Exercise details: Quote the entries word for word, starting with the line that contains "This screenshot has height=638, width=1076." and going on through the line that contains "x-tick-label: Unlisted SEA".

[Data shown — start]

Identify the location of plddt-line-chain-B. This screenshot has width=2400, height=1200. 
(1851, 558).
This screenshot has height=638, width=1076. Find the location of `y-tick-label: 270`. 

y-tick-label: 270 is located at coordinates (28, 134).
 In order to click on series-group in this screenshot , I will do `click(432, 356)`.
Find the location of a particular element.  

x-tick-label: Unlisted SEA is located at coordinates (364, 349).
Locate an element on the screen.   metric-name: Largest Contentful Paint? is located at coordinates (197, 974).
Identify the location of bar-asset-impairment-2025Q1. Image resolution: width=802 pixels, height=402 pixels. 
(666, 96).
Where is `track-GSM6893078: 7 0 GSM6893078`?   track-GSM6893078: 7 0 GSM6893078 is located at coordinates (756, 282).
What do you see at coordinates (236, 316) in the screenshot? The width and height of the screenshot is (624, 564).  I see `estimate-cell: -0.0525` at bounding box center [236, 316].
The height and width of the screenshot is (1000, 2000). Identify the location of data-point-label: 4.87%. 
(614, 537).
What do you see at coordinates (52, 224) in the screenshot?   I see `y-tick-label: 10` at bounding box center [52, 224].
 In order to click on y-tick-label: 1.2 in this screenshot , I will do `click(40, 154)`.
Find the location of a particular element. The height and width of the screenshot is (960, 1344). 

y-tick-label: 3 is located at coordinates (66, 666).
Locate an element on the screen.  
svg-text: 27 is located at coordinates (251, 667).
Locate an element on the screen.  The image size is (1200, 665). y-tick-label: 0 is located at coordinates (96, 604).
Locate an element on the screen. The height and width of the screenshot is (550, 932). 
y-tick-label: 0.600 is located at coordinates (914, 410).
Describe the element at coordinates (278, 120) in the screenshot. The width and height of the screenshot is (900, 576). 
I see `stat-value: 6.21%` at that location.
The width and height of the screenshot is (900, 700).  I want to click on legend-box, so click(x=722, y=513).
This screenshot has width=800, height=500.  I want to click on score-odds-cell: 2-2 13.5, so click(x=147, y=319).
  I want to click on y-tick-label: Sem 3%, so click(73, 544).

[Data shown — finish]

Answer to this task:
This screenshot has height=638, width=1076. Find the location of `y-tick-label: 270`. 

y-tick-label: 270 is located at coordinates (28, 134).
 In order to click on series-group in this screenshot , I will do `click(432, 356)`.
Find the location of a particular element.  

x-tick-label: Unlisted SEA is located at coordinates (364, 349).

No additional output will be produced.